Il ne s’agit pas pour l’auteur de refuser l’apport des interrogations freudiennes, mais de prendre en compte notamment l’évolution considérable des frontières de la pudeur et de l’intimité - que la psychanalyse a d’ailleurs contribué à faire bouger - et de se soucier de ce qui a changé dans le territoire des interdits et, par là même, des phantasmes et d’une possible lecture symbolique des rêves. Quant à la famille sur laquelle Freud avait tendance à rabattre le social, elle s’est elle aussi transformée, comme l’ont fait les rapports de genre. Par exemple, l’hystérie qui faisait spectacle dans l’univers psychiatrique a disparu.

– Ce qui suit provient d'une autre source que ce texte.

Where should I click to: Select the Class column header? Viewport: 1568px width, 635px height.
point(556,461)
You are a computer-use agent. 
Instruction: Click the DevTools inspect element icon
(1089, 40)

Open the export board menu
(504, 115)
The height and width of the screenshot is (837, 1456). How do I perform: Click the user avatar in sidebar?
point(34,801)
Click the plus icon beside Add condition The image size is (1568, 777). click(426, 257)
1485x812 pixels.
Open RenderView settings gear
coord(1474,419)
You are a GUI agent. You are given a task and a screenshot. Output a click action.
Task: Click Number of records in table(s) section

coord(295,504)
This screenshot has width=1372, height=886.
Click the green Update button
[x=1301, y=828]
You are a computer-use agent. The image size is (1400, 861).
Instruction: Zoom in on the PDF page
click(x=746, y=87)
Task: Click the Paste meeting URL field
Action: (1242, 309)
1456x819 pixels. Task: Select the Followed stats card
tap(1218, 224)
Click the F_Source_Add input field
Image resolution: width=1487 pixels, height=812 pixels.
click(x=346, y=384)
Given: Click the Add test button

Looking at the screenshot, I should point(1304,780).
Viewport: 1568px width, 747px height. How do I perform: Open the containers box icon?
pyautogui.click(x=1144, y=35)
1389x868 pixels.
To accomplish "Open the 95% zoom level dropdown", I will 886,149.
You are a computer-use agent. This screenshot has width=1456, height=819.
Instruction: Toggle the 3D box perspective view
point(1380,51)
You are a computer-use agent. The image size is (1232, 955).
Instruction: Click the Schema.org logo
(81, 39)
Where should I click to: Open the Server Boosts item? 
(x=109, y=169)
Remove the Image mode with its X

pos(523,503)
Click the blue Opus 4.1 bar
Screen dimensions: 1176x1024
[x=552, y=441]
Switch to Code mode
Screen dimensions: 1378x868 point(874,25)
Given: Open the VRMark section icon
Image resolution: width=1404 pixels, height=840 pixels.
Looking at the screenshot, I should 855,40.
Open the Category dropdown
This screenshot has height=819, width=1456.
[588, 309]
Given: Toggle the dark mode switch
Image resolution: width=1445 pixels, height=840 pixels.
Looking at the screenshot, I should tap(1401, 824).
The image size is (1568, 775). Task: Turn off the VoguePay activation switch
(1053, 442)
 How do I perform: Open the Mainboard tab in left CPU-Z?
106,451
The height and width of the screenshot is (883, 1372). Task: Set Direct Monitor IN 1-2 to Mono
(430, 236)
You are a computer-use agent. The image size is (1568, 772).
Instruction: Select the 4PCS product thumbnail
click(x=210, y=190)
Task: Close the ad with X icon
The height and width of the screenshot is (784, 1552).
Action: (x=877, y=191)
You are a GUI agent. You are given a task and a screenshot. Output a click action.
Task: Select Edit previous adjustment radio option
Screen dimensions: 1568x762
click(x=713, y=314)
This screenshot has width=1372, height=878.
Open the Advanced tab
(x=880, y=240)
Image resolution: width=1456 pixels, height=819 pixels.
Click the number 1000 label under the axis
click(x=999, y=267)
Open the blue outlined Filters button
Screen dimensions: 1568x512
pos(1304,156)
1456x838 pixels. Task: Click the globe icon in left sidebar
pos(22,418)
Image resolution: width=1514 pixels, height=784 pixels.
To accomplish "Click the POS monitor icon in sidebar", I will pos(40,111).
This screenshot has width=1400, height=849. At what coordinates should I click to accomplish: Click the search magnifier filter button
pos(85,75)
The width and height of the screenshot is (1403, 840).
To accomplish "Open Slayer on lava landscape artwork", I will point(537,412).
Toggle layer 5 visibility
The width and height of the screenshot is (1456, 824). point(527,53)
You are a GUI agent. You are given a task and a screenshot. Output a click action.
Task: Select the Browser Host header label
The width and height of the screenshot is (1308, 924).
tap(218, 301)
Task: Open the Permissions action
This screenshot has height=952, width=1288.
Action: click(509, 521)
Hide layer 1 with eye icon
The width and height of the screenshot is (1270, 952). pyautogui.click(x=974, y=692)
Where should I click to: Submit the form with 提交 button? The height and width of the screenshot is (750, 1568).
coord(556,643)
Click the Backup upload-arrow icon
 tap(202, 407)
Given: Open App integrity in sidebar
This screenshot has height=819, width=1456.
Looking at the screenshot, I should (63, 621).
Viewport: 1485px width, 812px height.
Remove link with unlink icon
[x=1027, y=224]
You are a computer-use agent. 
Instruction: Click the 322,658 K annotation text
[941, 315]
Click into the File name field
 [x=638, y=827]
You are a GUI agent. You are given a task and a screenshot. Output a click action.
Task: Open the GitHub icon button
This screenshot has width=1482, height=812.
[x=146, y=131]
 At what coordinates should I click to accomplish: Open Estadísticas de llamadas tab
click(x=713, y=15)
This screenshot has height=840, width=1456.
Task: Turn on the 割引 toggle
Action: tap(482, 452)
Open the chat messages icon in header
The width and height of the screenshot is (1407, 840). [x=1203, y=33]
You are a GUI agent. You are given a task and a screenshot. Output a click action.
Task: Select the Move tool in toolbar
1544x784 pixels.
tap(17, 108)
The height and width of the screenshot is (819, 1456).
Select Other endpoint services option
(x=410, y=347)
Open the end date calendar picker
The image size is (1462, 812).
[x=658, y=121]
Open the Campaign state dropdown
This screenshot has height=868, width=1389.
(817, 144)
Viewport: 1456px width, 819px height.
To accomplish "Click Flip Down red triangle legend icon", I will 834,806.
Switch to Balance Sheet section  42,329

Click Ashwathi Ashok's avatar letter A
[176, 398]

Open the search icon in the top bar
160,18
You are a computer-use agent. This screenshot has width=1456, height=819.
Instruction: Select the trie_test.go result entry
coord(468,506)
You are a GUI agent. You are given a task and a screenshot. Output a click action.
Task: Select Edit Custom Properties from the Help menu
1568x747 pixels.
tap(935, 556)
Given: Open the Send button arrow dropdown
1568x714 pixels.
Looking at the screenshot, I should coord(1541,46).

Il n’y aurait donc pas d’archétype universel, comme celui du célèbre l’Œdipe. La question avait déjà été posée synchroniquement par rapport aux cultures asiatiques, africaines ou océaniennes. L’auteur la diachronise, l’historicise. Certes, plusieurs courants de la psychanalyse freudiens ou lacaniens ont déjà tenu compte de changements qu’ils ont d’abord enregistrés dans leur pratique clinique, puis tenté de théoriser. Mais il va ici d’un véritable basculement épistémologique, au delà des adaptations.
En treize chapitres, le livre s’emploie à étudier « l’histoire des profondeurs », en commençant, dans une première partie, par se demander si les rapports entre psychanalyse et histoire sont bien dans une impasse qui viendrait du fait que Freud aurait été autant un héritier qu’un précurseur. Il pose ensuite l’histoire au creux de l’inconscient et poursuit sa réflexion, après avoir réglé « le faux problème de l’inconscient collectif », sur le tryptique « civilisation, refoulement et affectivité ». La dernière partie s’emploie à explorer l’inconscient historique et les post-scriptum que l’auteur nous propose installent la question des phénomènes de régulation constants dans leur rapport au désir, lesquels mériteraient une nouvelle approche.
La somme des références convoquées par Hervé Mazurel est impressionnante et l’on retiendra l’une de celles qui figurent en exergue du livre, empruntée aux Fragments posthumes de Nietzsche : « Nous ne croyons plus à des concepts éternels, et la philosophie n’est pour nous que l’extension la plus large de la notion d’histoire. » Les 590 pages du livre aideront plus d’une personne installée sans confort dans la « citadelle assiégée » qu’est la psychanalyse à prendre du champ. Cela ne veut pas dire que toute pratique et soutien psychologique soient à proscrire, bien au contraire. Mais c’est d’un hic et nunc qu’il s’agit de creuser. Les profondeurs existent, mais leur lecture doit être historicisée, et pas seulement dans l’histoire intime de l’individu.
Et l’auteur de conclure : « L’inconscient est notre histoire et peut-être même toute l’inquiétante étrangeté de l’histoire ».